Durant la révolution industrielle, la vie des ouvriers et des paysans était dominée par le travail. Seuls les rentiers avaient du temps libre, ce sont eux d’ailleurs qui ont inventé le tourisme et les vacances. Aujourd’hui, le non-travail a cessé d’être la valeur des élites qui, a contrario, ne parlent maintenant que travail. L’usage que l’on fait de son temps libre – loisirs, activités sportives ou créatives, engagements solidaires ou militants, vacances, voyages… – joue un rôle tout aussi important dans l’organisation de la société que la part productive.

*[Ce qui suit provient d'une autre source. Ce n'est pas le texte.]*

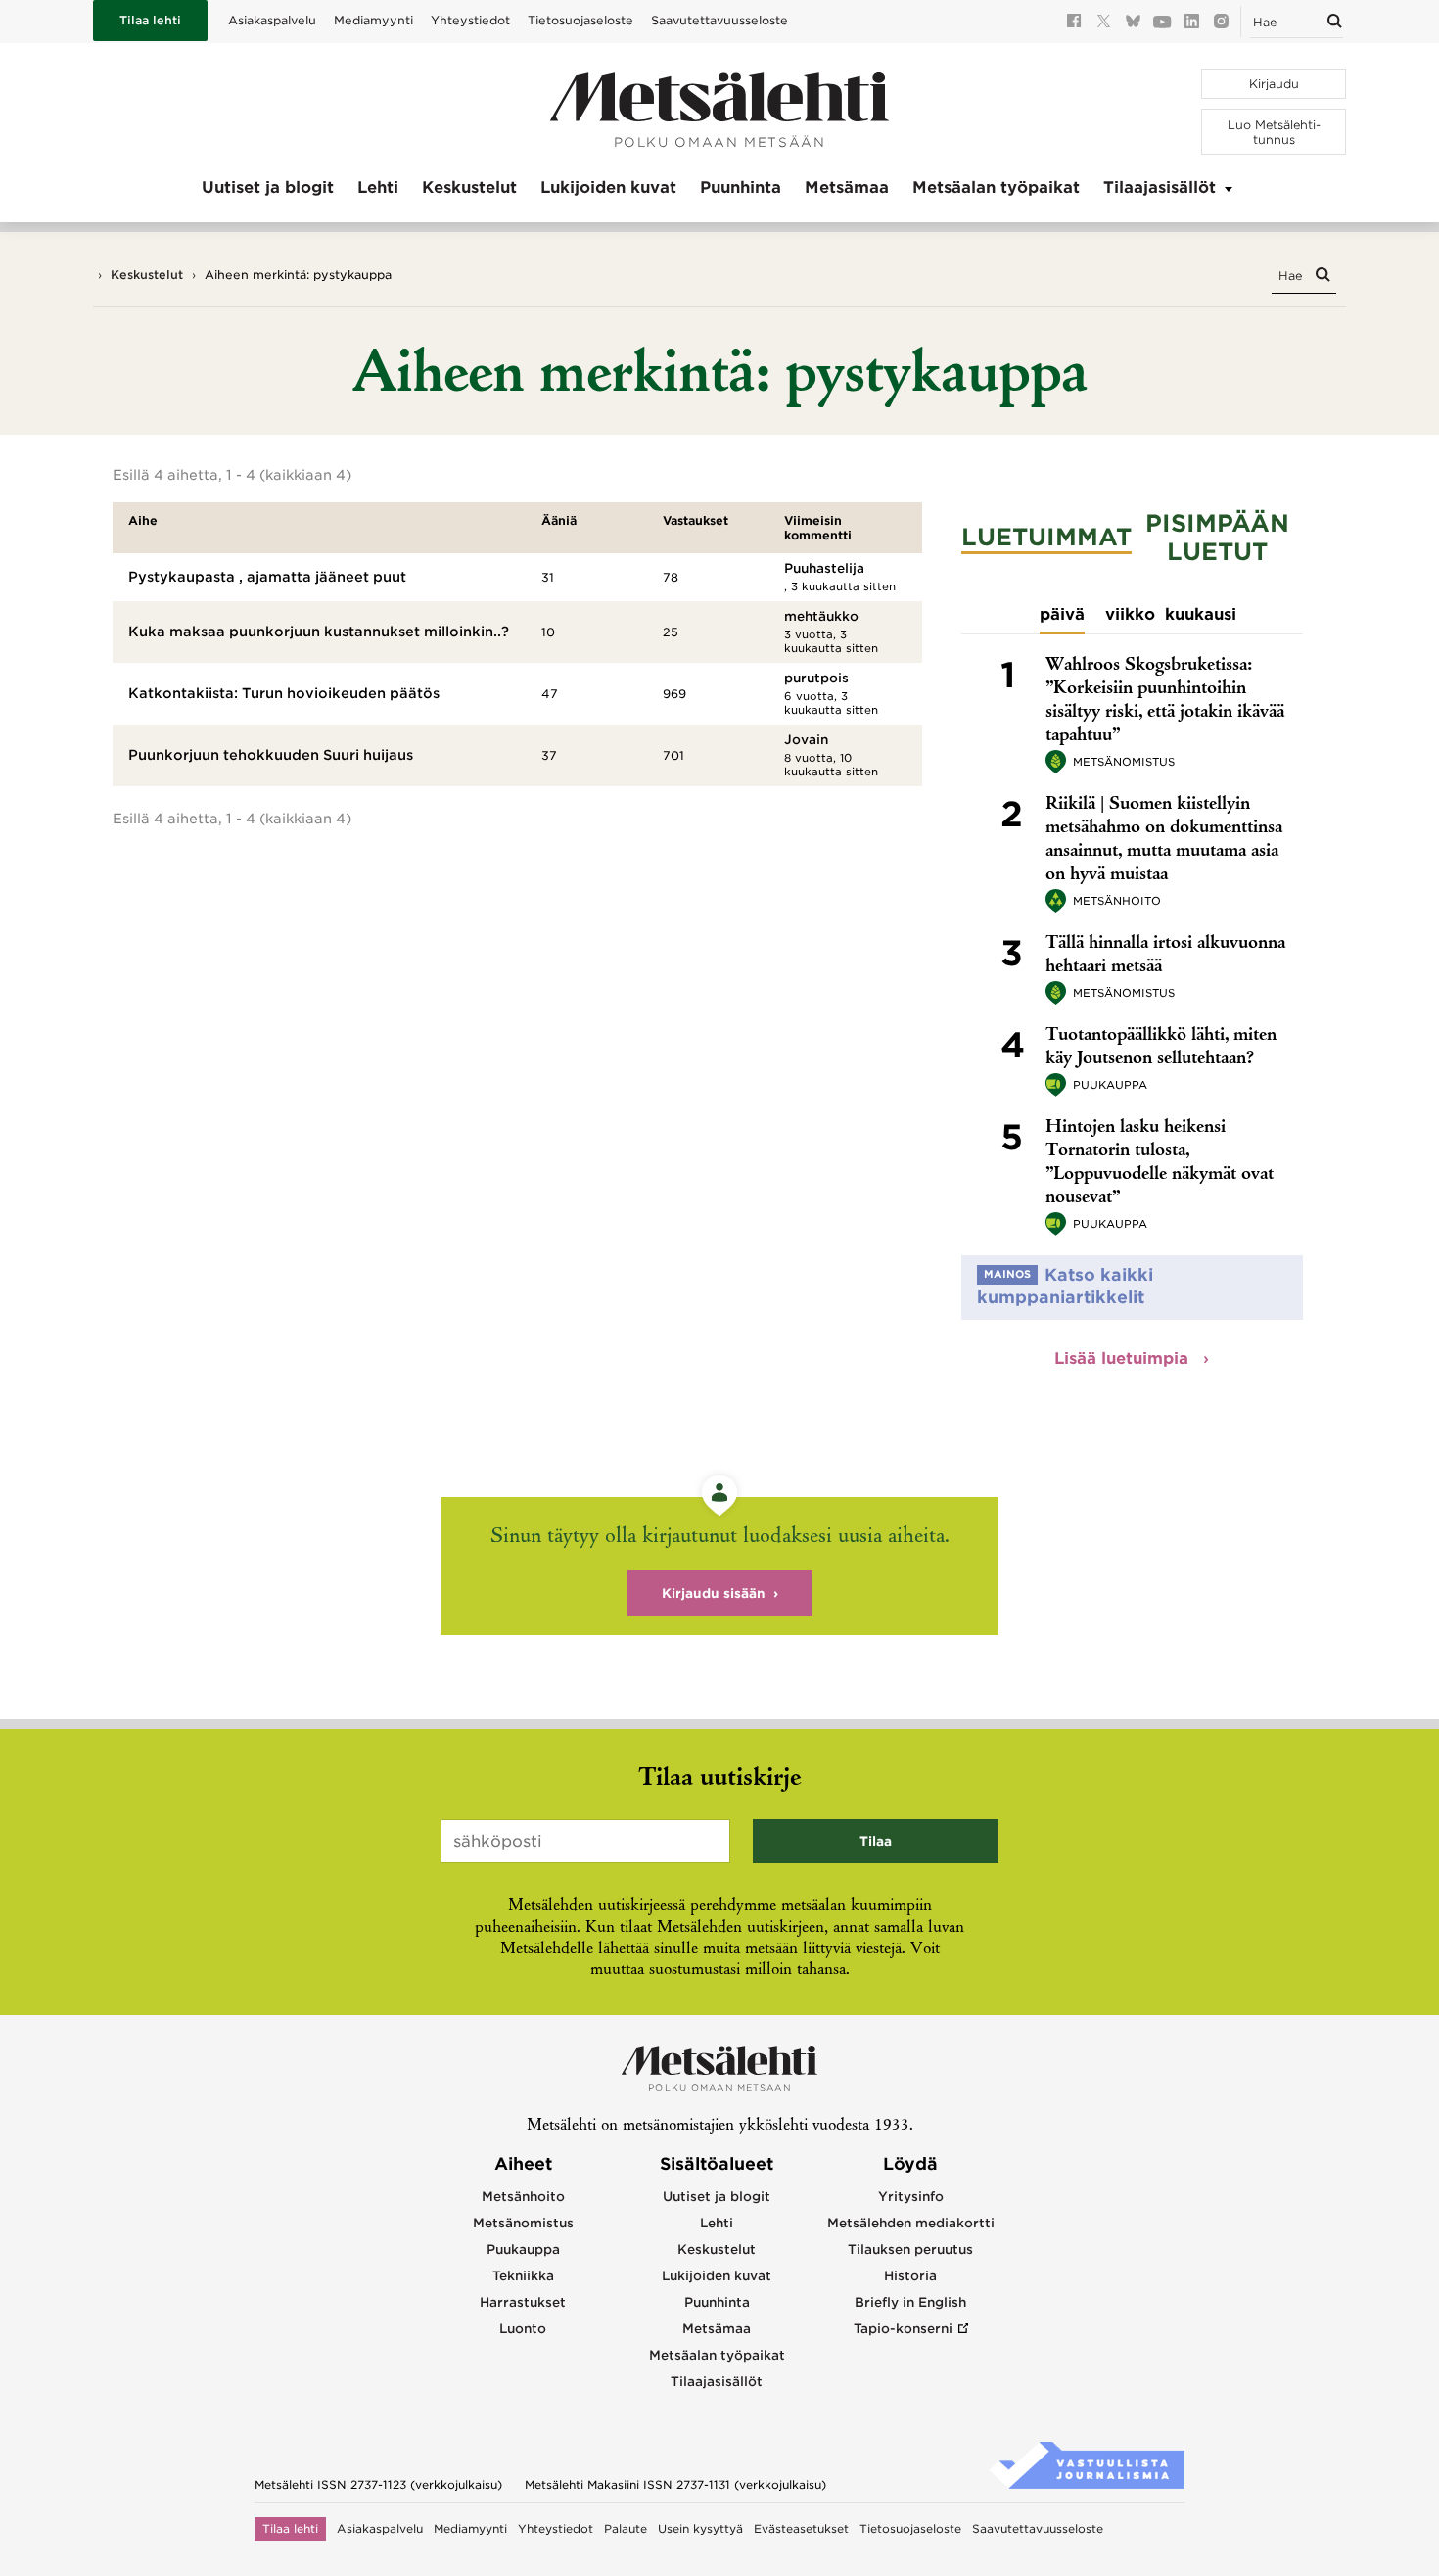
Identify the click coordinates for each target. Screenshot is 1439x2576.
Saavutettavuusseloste (719, 20)
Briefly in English (910, 2302)
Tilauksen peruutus (910, 2249)
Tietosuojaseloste (580, 20)
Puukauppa (1110, 1085)
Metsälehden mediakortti (911, 2223)
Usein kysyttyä (700, 2529)
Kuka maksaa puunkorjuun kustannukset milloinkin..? (318, 631)
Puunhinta (740, 187)
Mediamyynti (373, 20)
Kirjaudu (1274, 83)
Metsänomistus (1124, 762)
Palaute (625, 2529)
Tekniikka (523, 2276)
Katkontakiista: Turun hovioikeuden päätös (284, 693)
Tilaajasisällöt (1159, 187)
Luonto (522, 2328)
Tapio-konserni (903, 2328)
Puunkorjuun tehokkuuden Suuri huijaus (270, 755)
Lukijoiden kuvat (608, 187)
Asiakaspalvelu (272, 20)
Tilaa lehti (150, 20)
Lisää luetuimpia (1123, 1358)
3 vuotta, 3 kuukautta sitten (831, 641)
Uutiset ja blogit (268, 187)
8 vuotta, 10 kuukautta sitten (831, 764)
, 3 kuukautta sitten (840, 586)
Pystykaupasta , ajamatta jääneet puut (267, 577)
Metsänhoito (1117, 901)
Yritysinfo (911, 2196)
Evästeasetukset (801, 2529)
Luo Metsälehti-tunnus (1274, 132)
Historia (910, 2276)
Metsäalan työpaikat (996, 187)
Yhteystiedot (470, 20)
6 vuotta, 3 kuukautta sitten (831, 703)
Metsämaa (847, 187)
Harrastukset (523, 2302)
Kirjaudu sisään (714, 1593)
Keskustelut (469, 187)
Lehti (377, 187)
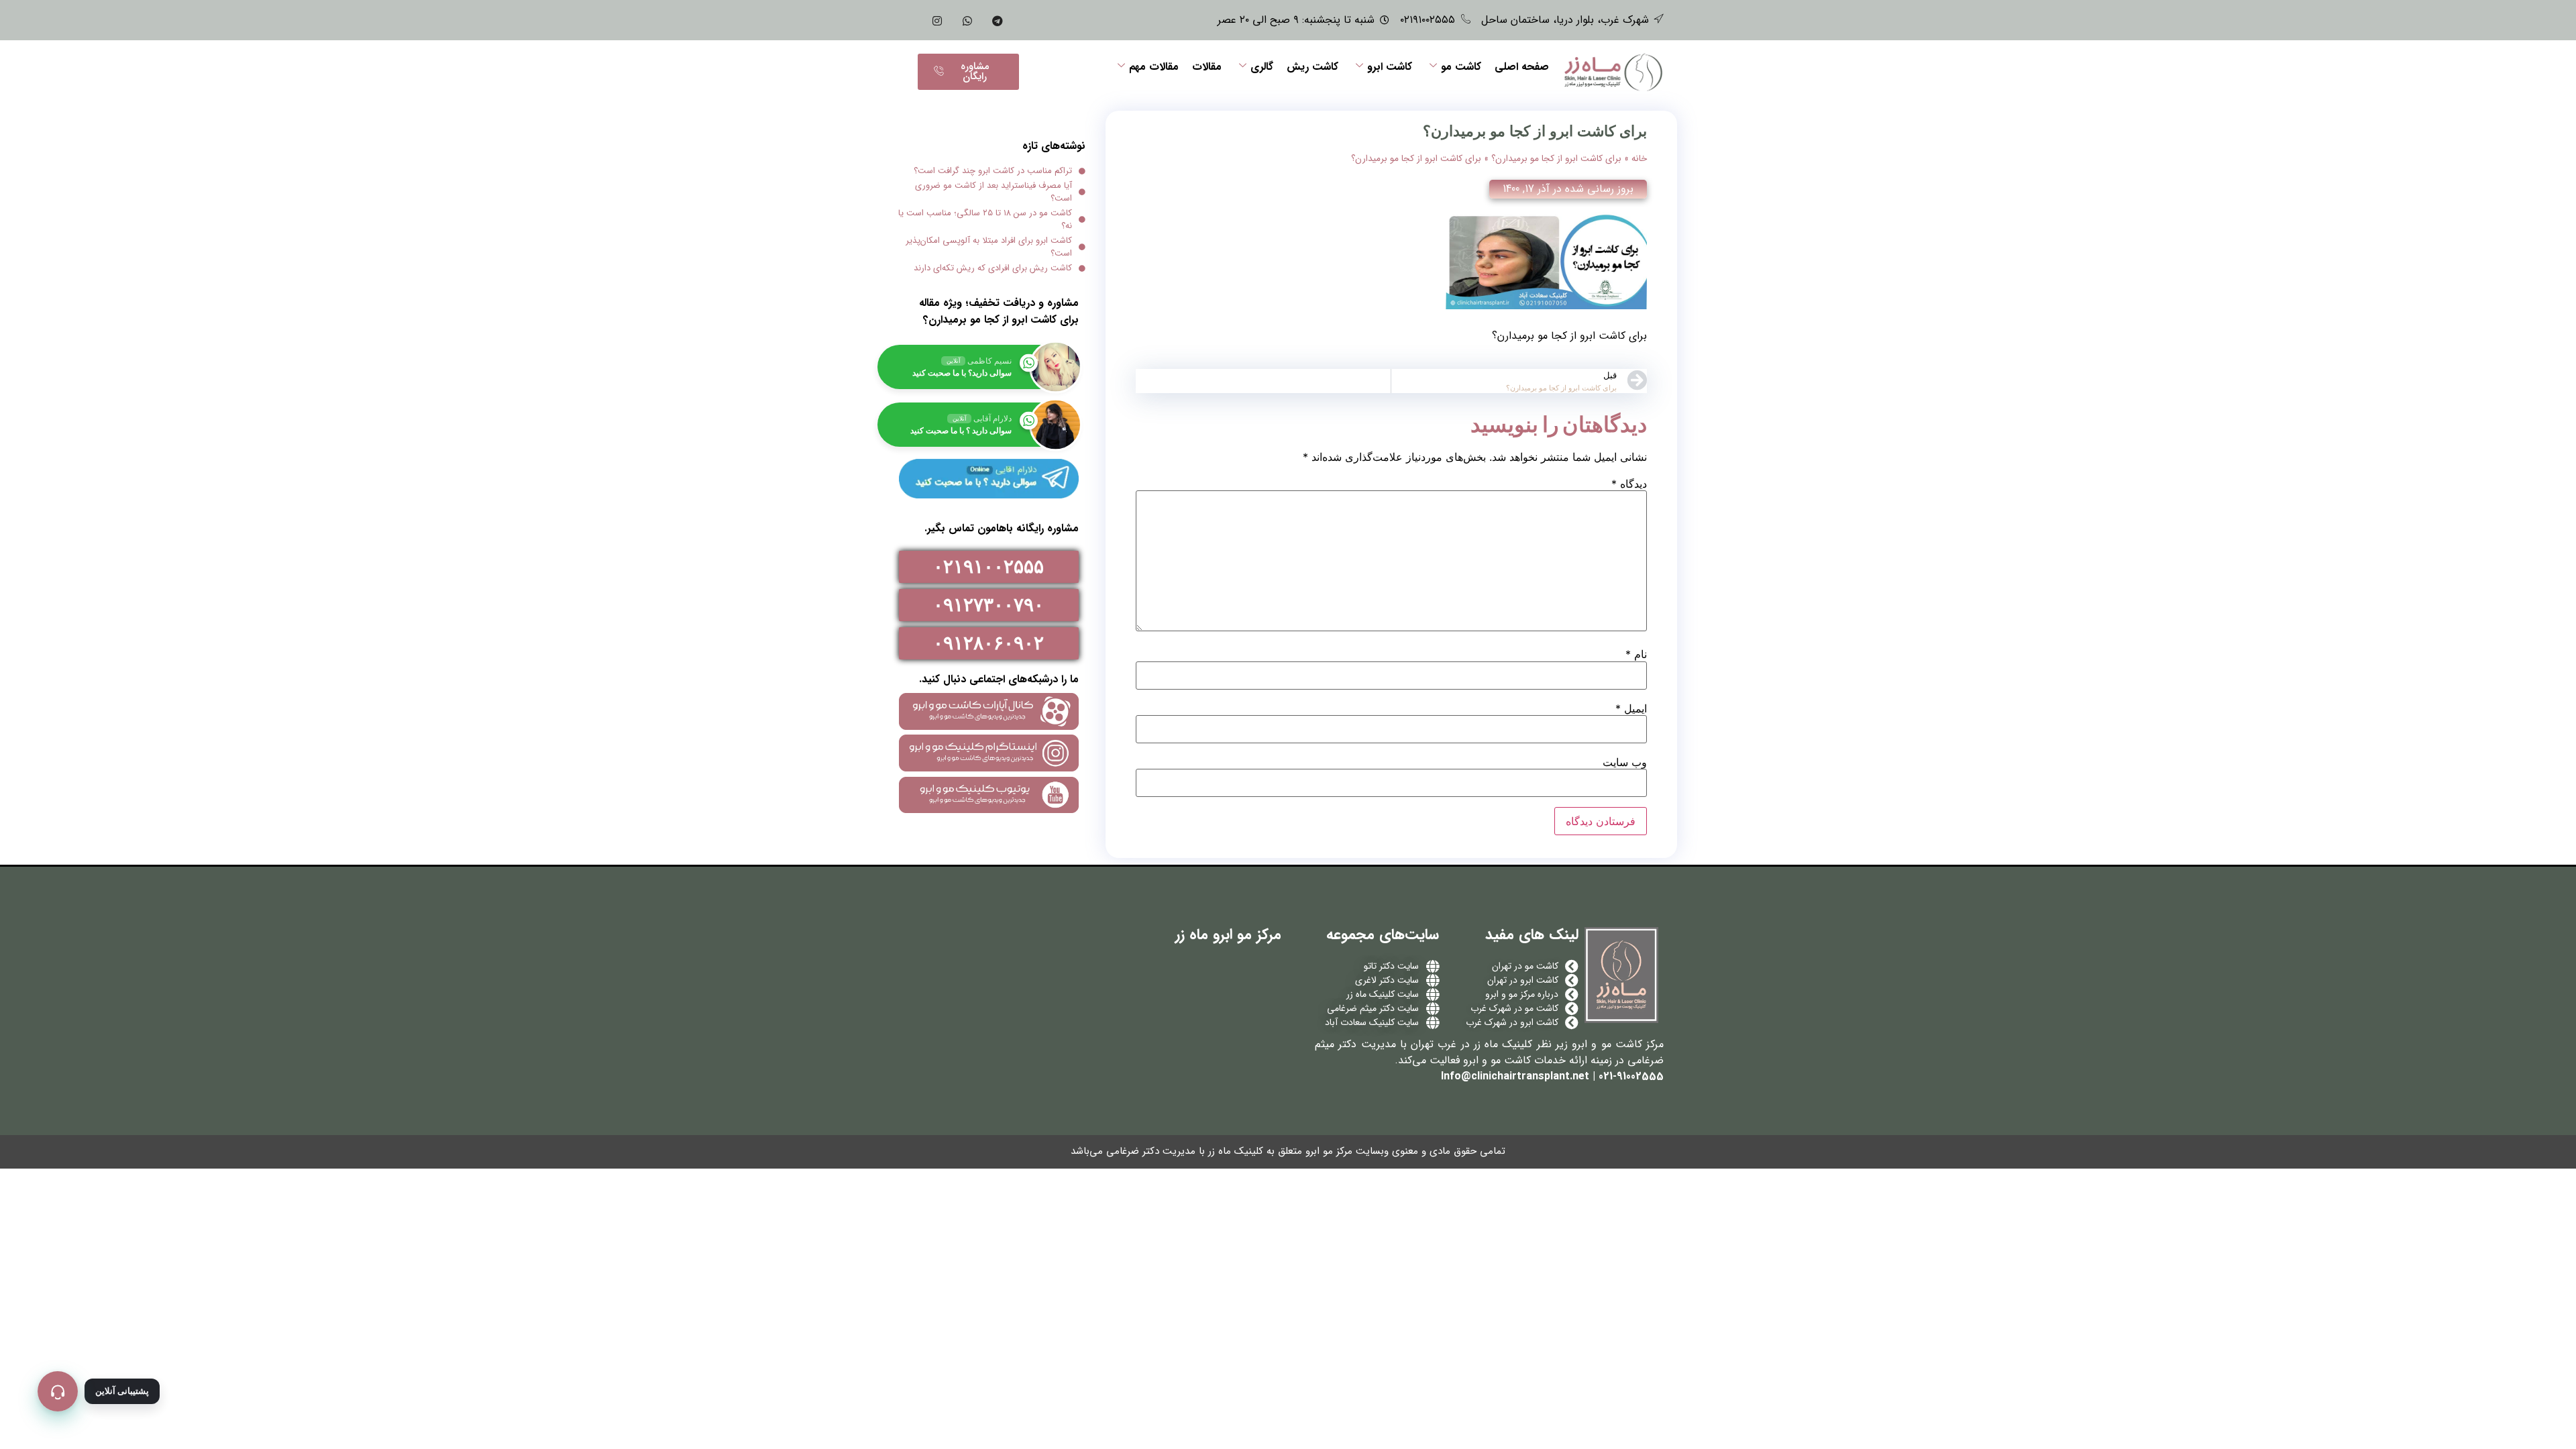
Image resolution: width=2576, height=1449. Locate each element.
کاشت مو (1461, 66)
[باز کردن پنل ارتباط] (58, 1391)
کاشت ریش (1312, 66)
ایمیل (1631, 708)
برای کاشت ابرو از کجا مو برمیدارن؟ (1556, 159)
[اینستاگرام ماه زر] (937, 20)
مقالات (1207, 66)
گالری (1261, 66)
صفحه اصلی (1522, 66)
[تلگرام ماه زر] (997, 20)
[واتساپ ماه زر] (967, 20)
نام (1636, 654)
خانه (1639, 159)
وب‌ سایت (1625, 762)
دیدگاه (1629, 483)
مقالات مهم (1154, 66)
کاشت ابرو (1389, 66)
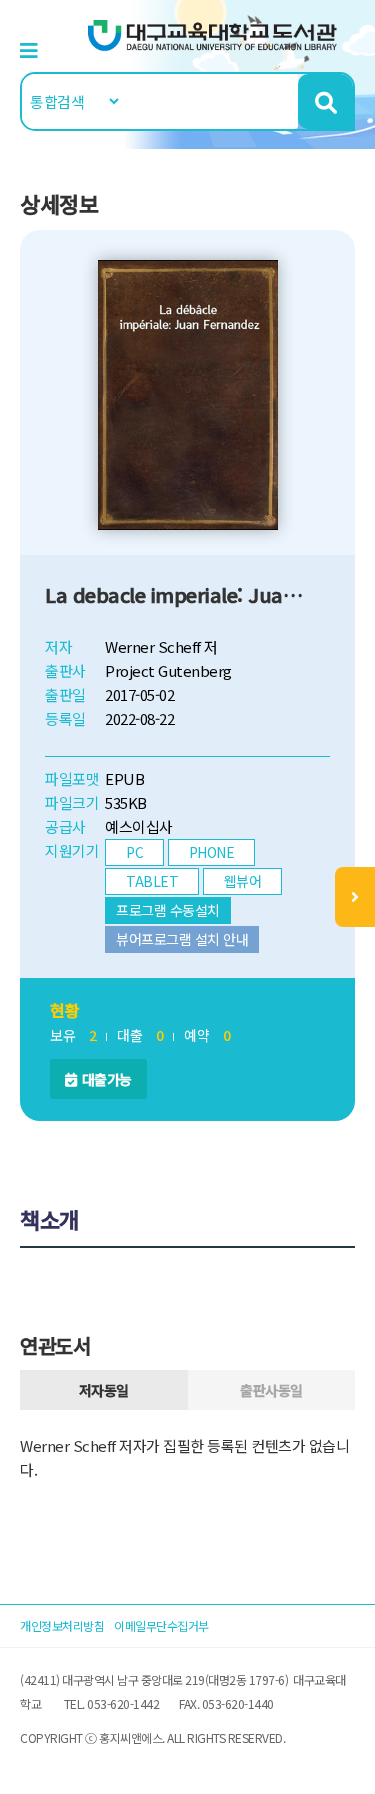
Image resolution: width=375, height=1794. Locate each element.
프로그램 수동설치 (168, 910)
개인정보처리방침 (62, 1625)
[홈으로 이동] (213, 33)
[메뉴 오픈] (355, 897)
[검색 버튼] (325, 101)
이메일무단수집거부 (161, 1625)
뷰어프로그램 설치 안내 (182, 939)
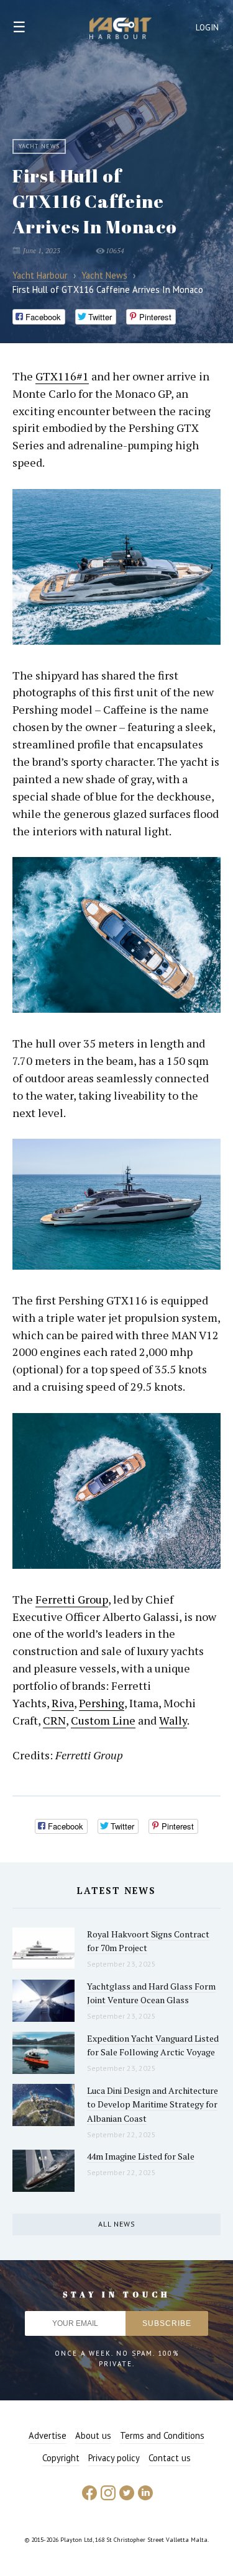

Prenez l’amour par exemple. On fait en moyenne 6 000 fois l’amour (pour une productivité de deux enfants en moyenne) alors que nos grands-parents faisaient 1 000 fois l’amour dans leur vie (pour faire dix enfants !). La rencontre amoureuse et les liens affectifs justifient autant de déplacements que le travail. L’érotisme a été démocratisé et les rapports de séduction sont devenus des acteurs sociaux au même titre que les rapports de production : ils génèrent des mobilités, du temps, de nouveaux codes vestimentaires, la production de films pornographiques, des mises en relation sur le Net…
Aujourd’hui, le travail et le temps libre sont devenus coproducteurs de liens sociaux, de richesse et de mobilités, et de l’organisation des territoires.
Il faut ajouter à cela que nous sommes entrés dans ce que l’économiste Jean Fourastié appelait « la civilisation des vies complètes », où quatre générations se côtoient. En moyenne, on est actuellement grand-parent à 53 ans et on perd ses parents lorsque l’on est déjà vieux (63 ans en moyenne). C’est tout à fait nouveau dans l’histoire de l’humanité…
On voit alors le lien social se développer dans la sphère privée et se perdre dans celle de la production. Beaucoup de Français cherchent à avoir une maison où ils puissent recevoir leurs amis, réunir leur famille, disposer de chambres pour leurs enfants, avoir un jardin ou une terrasse, une pièce pour la télé… Les manières de vivre et d’habiter se sont complètement modifiées.